**RECORD SET**
* * * * * * * * *

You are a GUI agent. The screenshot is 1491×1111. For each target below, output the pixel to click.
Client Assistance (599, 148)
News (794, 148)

* * * * * * * * *

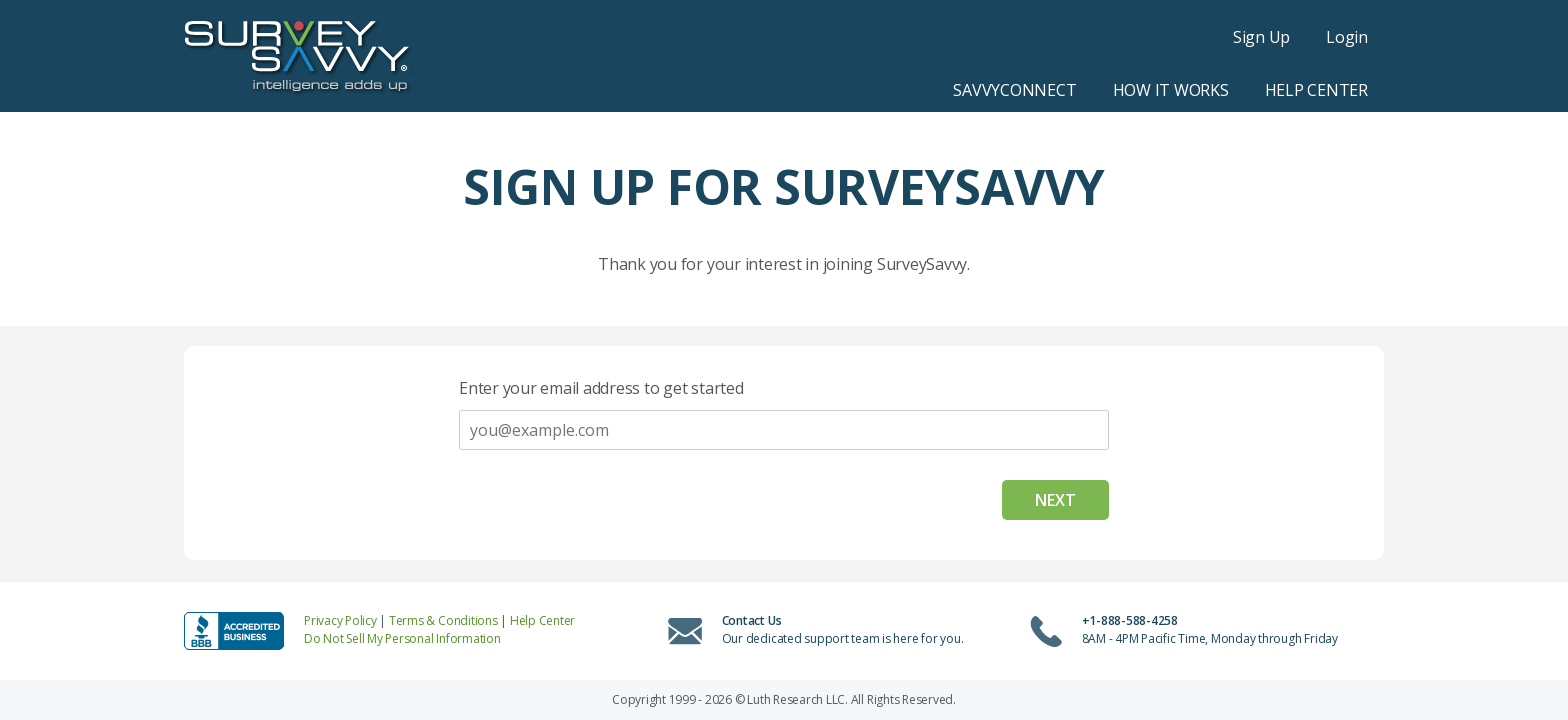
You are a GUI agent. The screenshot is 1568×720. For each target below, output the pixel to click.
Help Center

* * * * * * * * *

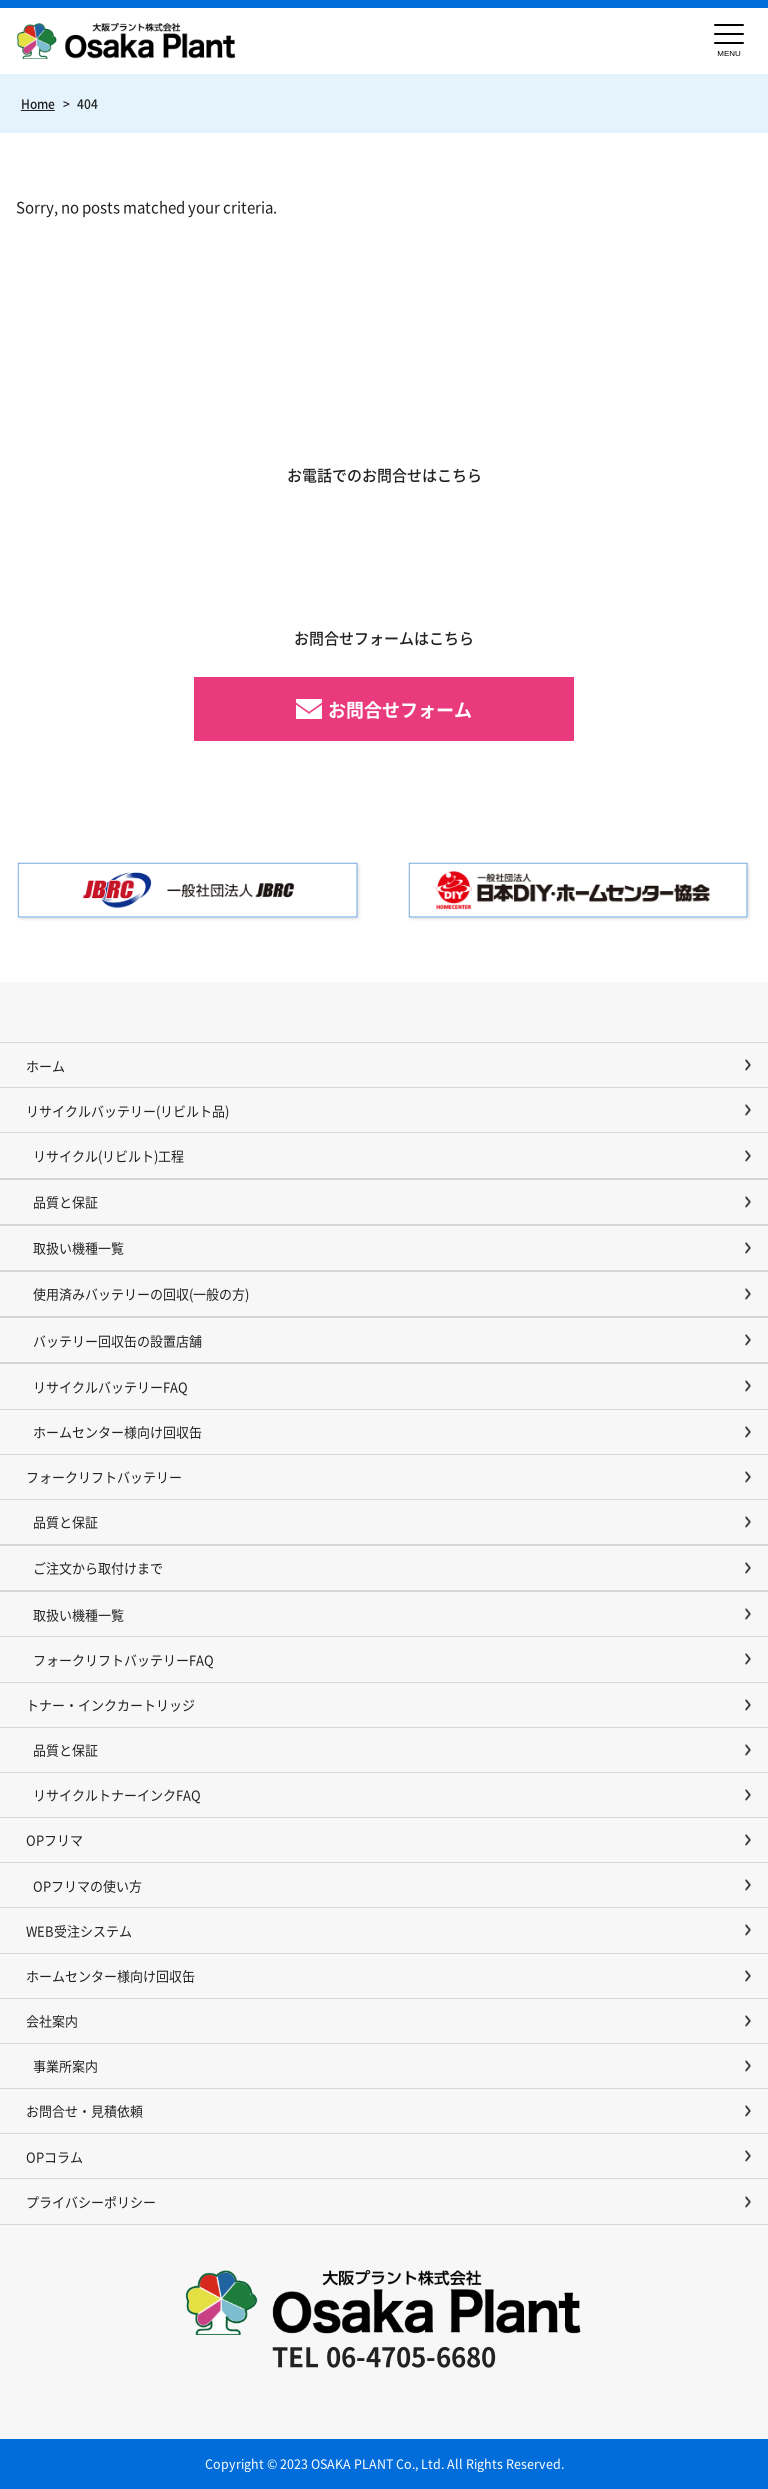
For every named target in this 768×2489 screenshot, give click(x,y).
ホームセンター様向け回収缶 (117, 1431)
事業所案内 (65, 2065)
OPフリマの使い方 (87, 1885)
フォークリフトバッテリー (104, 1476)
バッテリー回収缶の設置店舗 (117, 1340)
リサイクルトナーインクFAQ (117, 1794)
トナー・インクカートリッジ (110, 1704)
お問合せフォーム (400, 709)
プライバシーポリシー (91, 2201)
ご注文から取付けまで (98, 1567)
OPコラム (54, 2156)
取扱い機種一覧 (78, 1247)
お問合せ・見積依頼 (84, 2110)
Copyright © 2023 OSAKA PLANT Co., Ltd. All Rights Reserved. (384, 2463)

* * * * * * * * *

**GIVEN PROBLEM**
Copy the entries between the lines holding "お問合せフォーム (400, 709)" and "Copyright © 2023", inclusive, character for character.

**COMPLETE OUTPUT**
お問合せフォーム (400, 709)
プライバシーポリシー (91, 2201)
ご注文から取付けまで (98, 1567)
OPコラム (54, 2156)
取扱い機種一覧 (78, 1247)
お問合せ・見積依頼 (84, 2110)
Copyright © 2023 OSAKA PLANT Co., Ltd. All Rights Reserved. (384, 2463)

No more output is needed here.